Matthew Exton Reeve (born 20 December 1979) is a British-American producer, director, screenwriter, and activist. Born in London, he is the elder son of actor Christopher Reeve. His mother was Reeve's long-term partner Gae Exton. Reeve has a sister, Alexandra Reeve Givens, and a half-brother, television reporter and anchor Will Reeve.

==Career==
After graduating from Brown University in 2002, Reeve produced and directed the documentary Christopher Reeve: Hope in Motion, which won the Communicator Award for Excellence in documentary filmmaking and was nominated for an Emmy. The film first aired on ABC on September 18, 2002 (as Christopher Reeve: Courageous Steps) and then later on BBC One on 9 February 2003 and in numerous other countries.

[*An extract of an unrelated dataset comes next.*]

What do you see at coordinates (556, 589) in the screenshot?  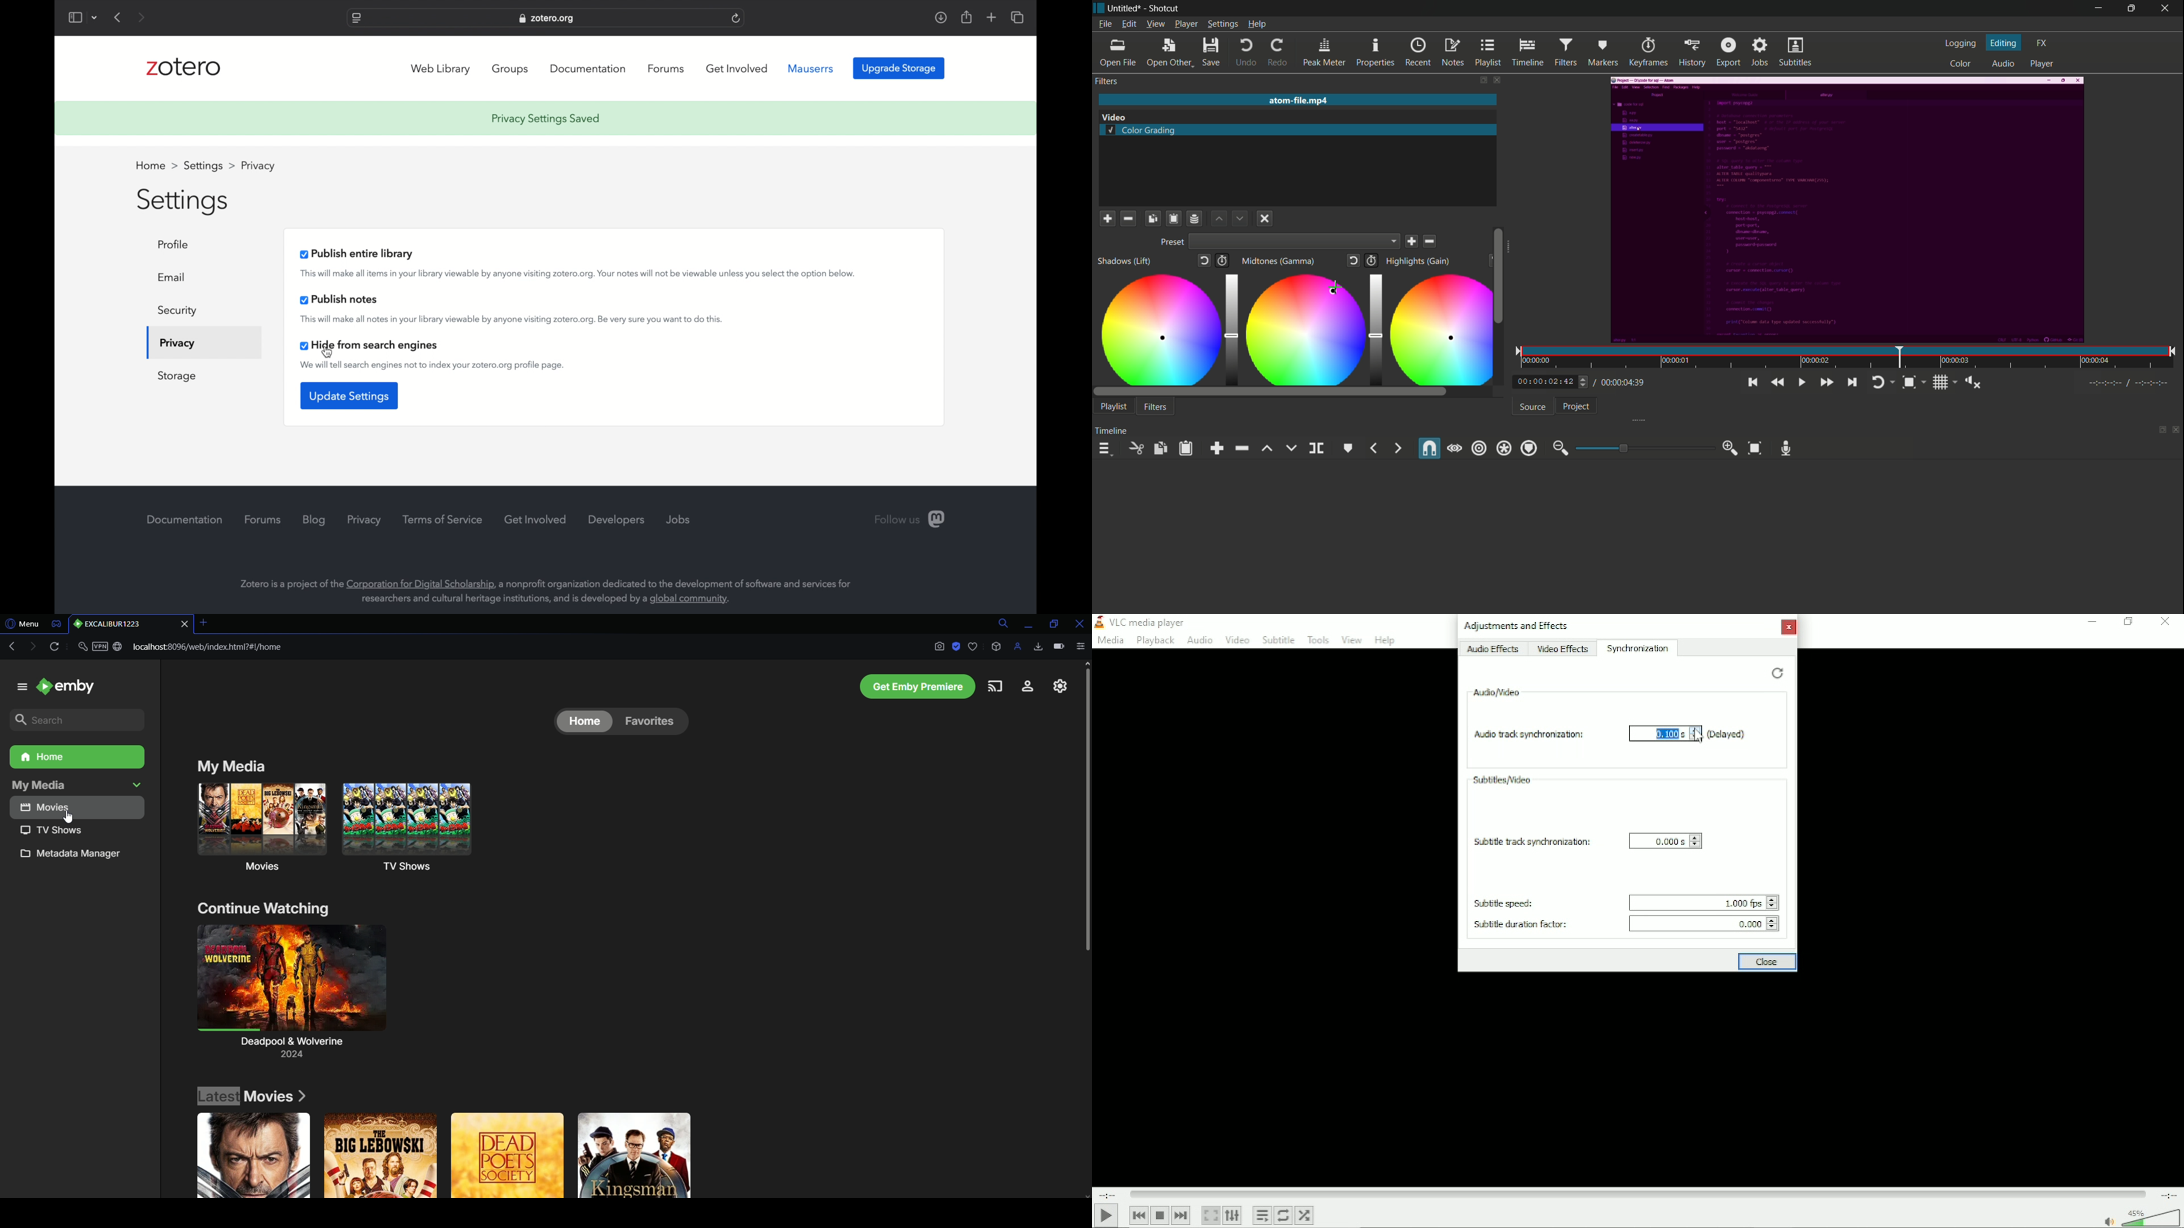 I see `Zotero is a project of the Corporation for Digital Scholarship, a nonprofit organization dedicated to the development of software and services for
researchers and cultural heritage institutions, and is developed by a global community.` at bounding box center [556, 589].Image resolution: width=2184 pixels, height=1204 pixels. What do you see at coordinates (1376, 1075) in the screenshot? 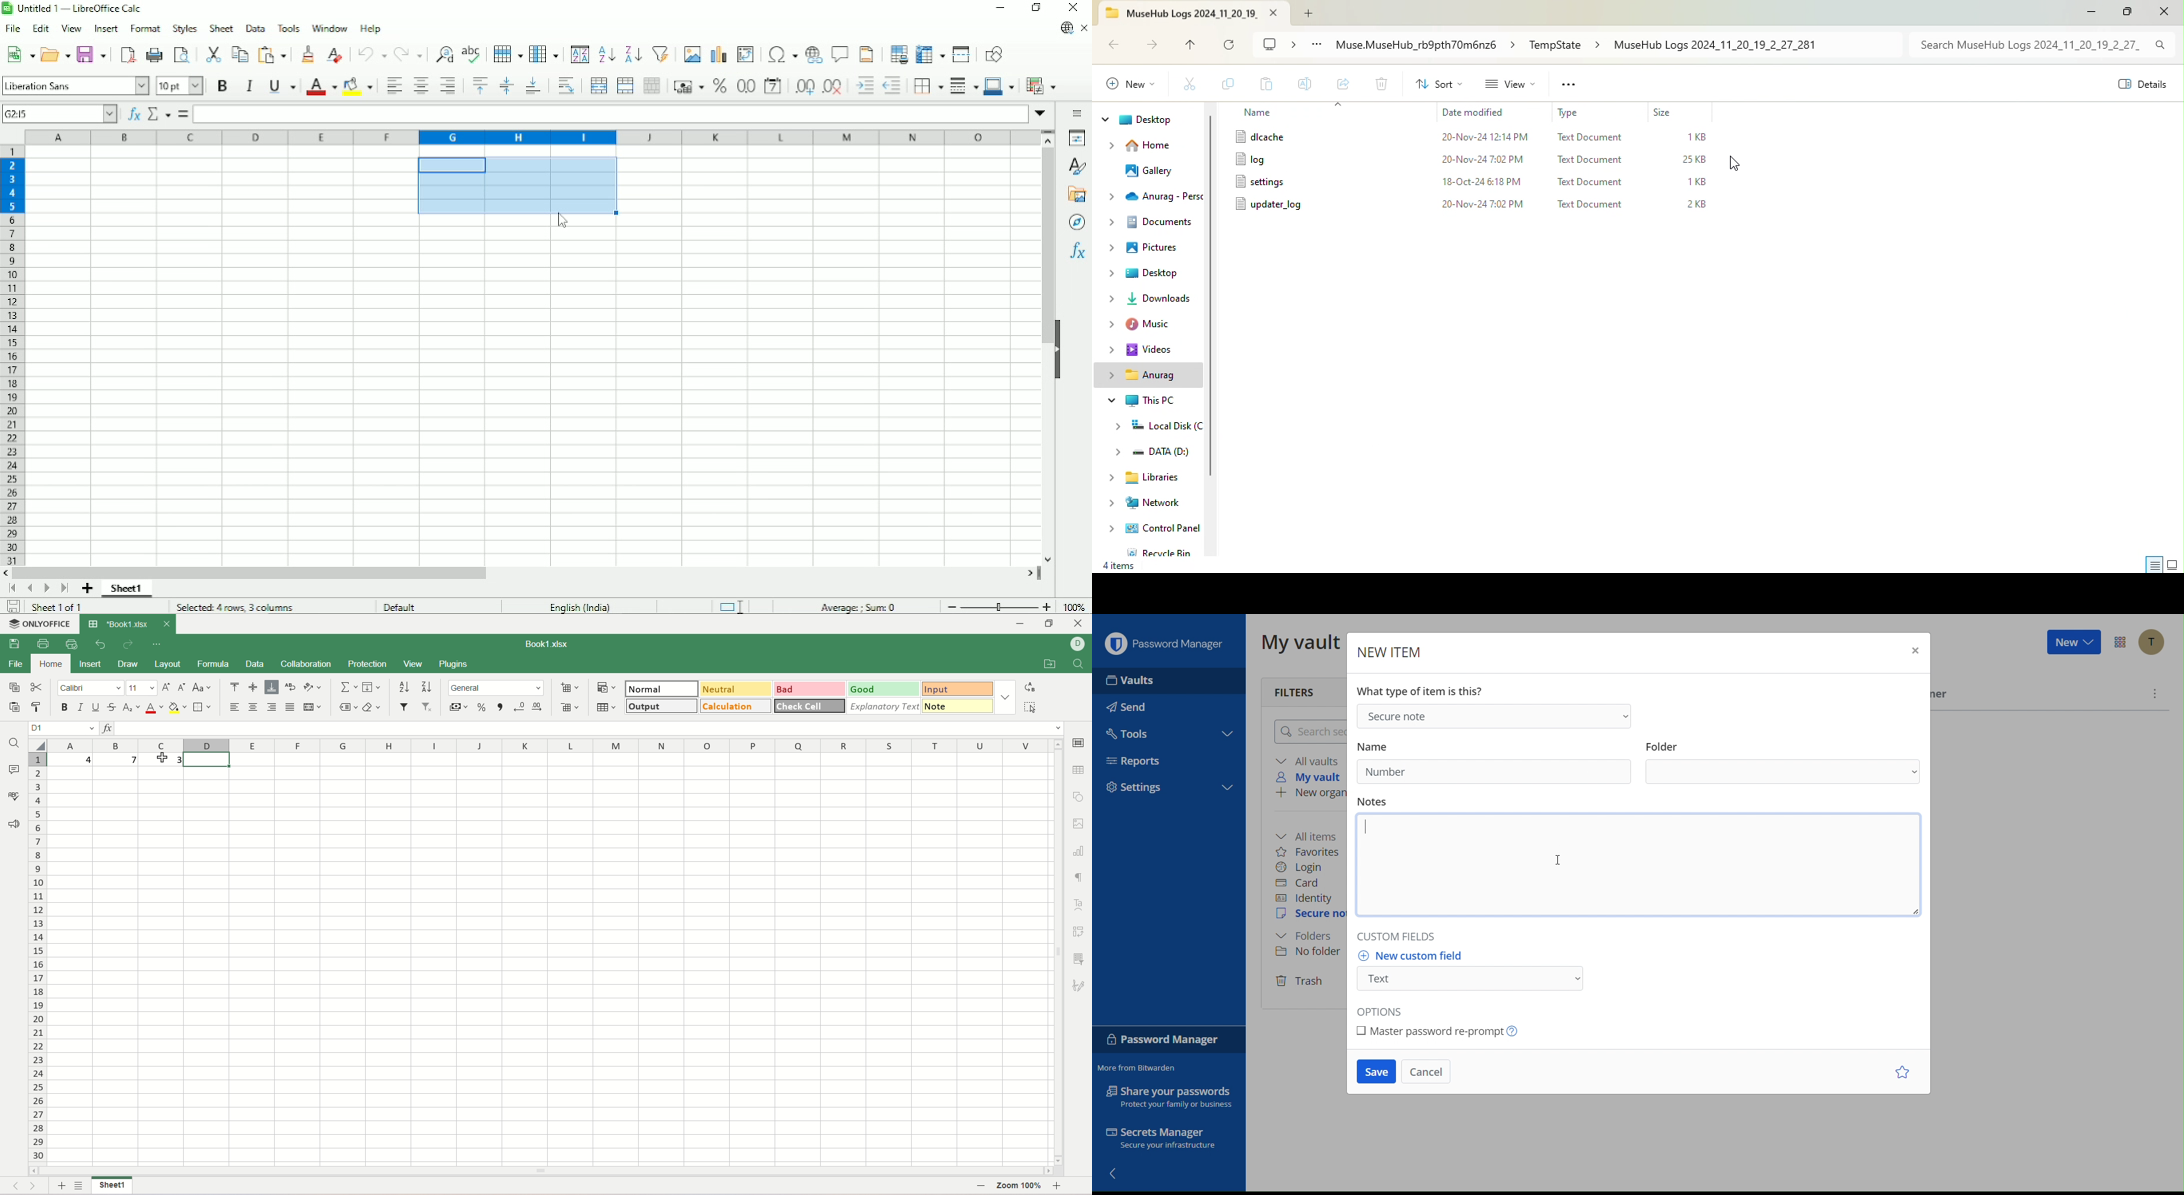
I see `Save` at bounding box center [1376, 1075].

In 2007, Hope in Motion and its follow-up film, Choosing Hope, were released on DVD.

In 2009, Reeve released Over the Water, a documentary about World Champion kiteboarder Aaron Hadlow, which Reeve filmed, produced and directed over a period of three years. Also in 2009, Reeve was admitted into the NYU MBA/MFA dual degree program, a joint Master's program at the NYU Stern School of Business and NYU Tisch School of the Arts, from which he graduated in 2012.

==Activism==
In June 2006, Reeve joined the board of directors of the Christopher & Dana Reeve Foundation, three months after the death of his stepmother Dana Reeve. He also serves on their Quality of Life committee and Executive Committee, and in 2014 became Vice-Chair of International Development. In 2009 he ran the New York City Marathon to raise money for spinal cord injury research, and in 2014 he sponsored a study of epidural stimulation.

In 2010, Reeve and his sister, Alexandra Reeve Givens, were the recipients of the National Leadership Award at the Castle Connolly Awards.

In 2010, Reeve gave the keynote commencement address to the graduating class of the Stony Brook University School of Health Technology.

In 2012, he was a keynote speaker at the Spinal Cord Injury Network's Connections 2012 convention in Sydney, Australia. He also ran the annual City2Surf event on their behalf.